#### [PASSAGE PROVIDED]

Start of Block

From the server I send

          const audioDelta = {
                            event: 'media',
                            streamSid: streamSid,
                            media: { payload: Buffer.from(response.delta, 'base64').toString('base64') }
                        };
                        connection.send(JSON.stringify(audioDelta));

Then on client:

 if (data.media.payload) {
              const audioData = new Uint8Array(atob(data.media.payload).split("").map(c => c.charCodeAt(0)));
              const wavData = createWavData(audioData, 24000);

              const init16Array = new Int16Array(wavData.buffer);

              audioQueue.push(init16Array)

              playNext();
            }

aistuff · October 11, 2024, 11:20pm

It looks like you’re trying to decode the Base64 encoded PCM16 sent to you by the Realtime API. I’d take another look at steps 1 - 4.

Decode from Base64 to binary string using atob()

End of Block

#### [TASKS TO PERFORM]
[A] In the forum excerpt on streaming Realtime API audio, what sample rate does the client code pass to createWavData?
[B] Resume the forum excerpt on decoding Realtime API audio, starting right after its last line.

Stored dataset items:
Start of Block

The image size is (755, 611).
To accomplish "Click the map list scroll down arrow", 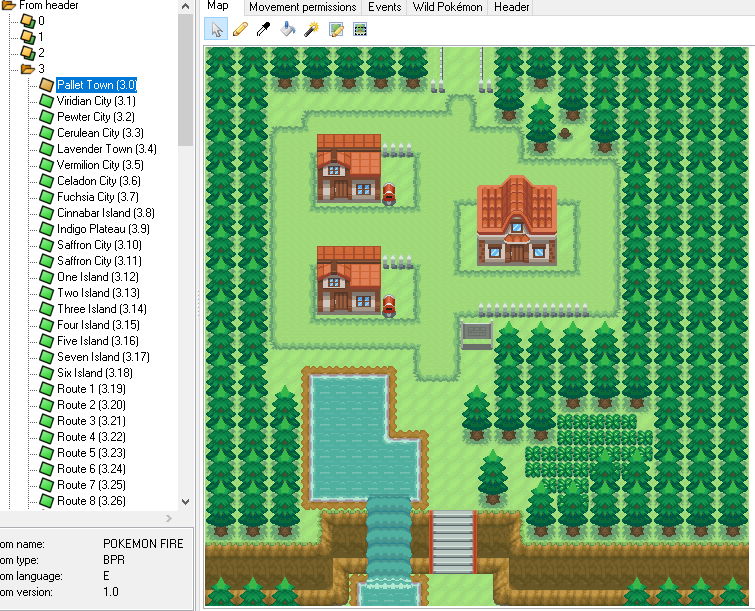I will click(185, 502).
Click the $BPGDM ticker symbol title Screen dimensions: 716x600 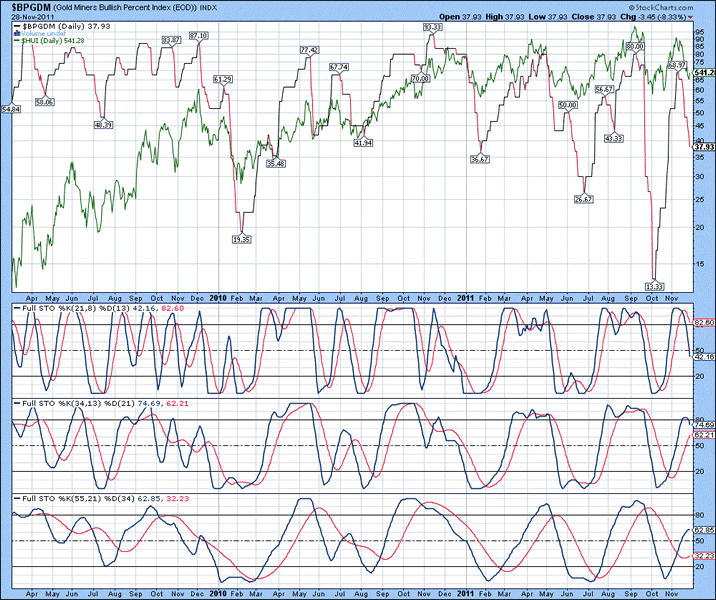tap(28, 7)
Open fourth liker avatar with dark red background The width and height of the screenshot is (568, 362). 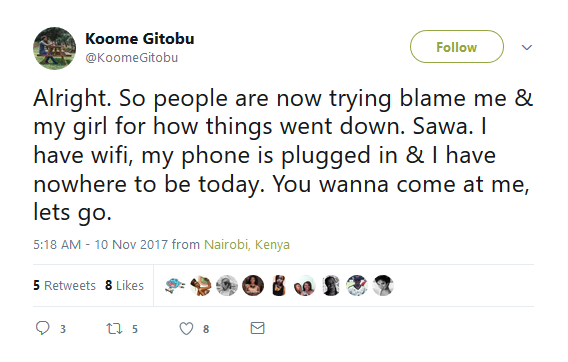[253, 286]
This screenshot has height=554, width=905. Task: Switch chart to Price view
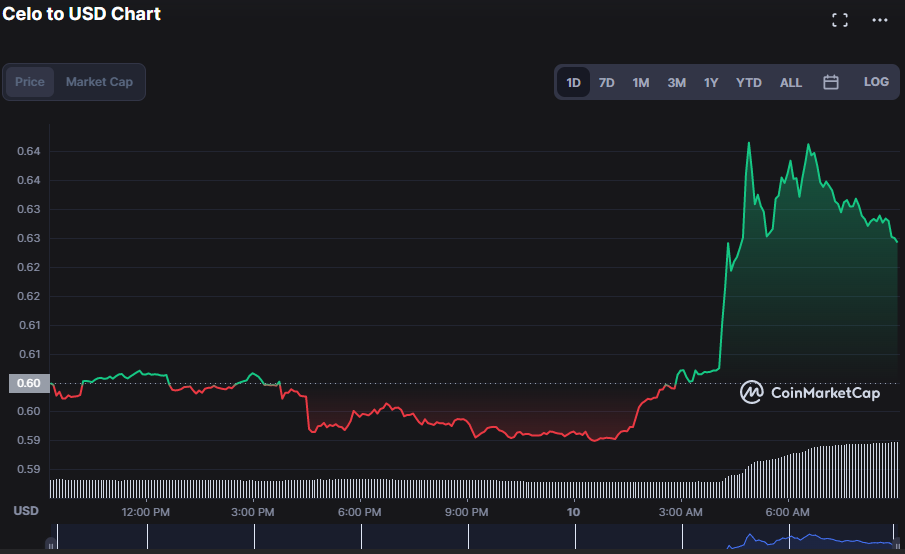tap(30, 82)
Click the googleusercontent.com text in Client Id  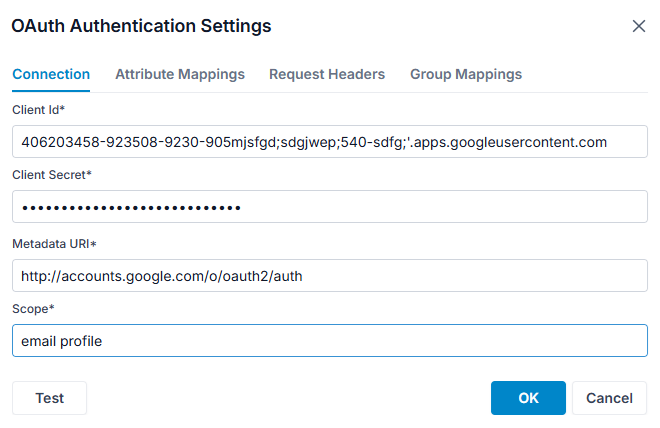click(528, 142)
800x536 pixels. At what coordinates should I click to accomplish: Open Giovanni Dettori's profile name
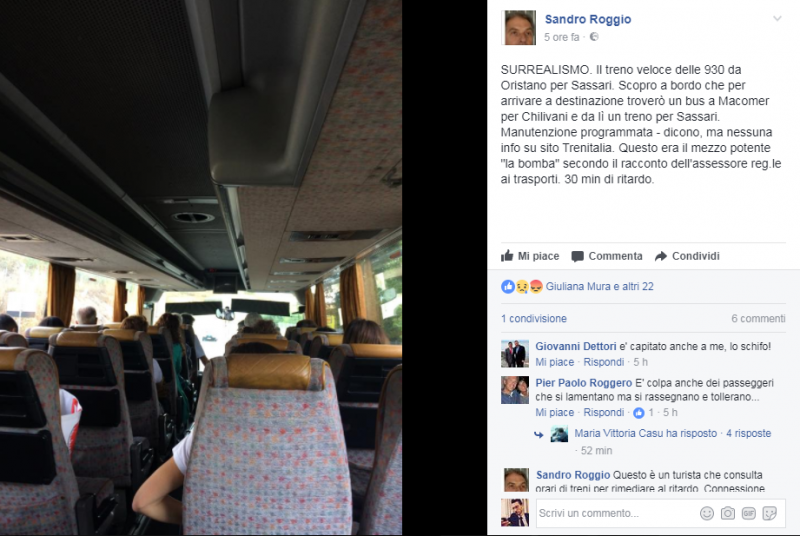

End of Block

#### [ANSWERS IN ORDER]
[A] 24000

[B]
Convert from binary string to array buffer
Create a wav header array buffer
Concatenate wavHeaderArrayBuffer + audioArrayBuffer

Decode the resulting ArrayBuffer from step 4

stippi · October 14, 2024, 3:10pm

Using a ScriptProcessor Node is deprecated.

I recommend cloning the OpenAI Console demo app. They have working audio streaming code in the libs folder.

vishal6 · December 6, 2024, 9:09pm

Can someone help me write a function to resample the audio from 24khz to 8hz PCM and vice versa. I am currently using ffmpeg library generated by ChatGPT but its not perfect. There is some latency and some noise.

There is a direct way too I am assuming.
@aistuff posted some steps which are helpful but someone have an implementation ?

Here is the code

 try {
    return new Promise((resolve, reject) => {
      const inputBuffer2 = Buffer.from(inputBuffer, 'base64');
      const inputStream = Readable.from(inputBuffer2);
      let outputBuffer = Buffer.alloc(0);
      const outputStream = new PassThrough();

      ffmpeg(inputStream)
        .inputFormat('s16le')
        .inputOptions([
          `-ar ${inputFrequency}`, // Dynamic input sample rate
          '-ac 1',
        ])
        .outputFormat('s16le')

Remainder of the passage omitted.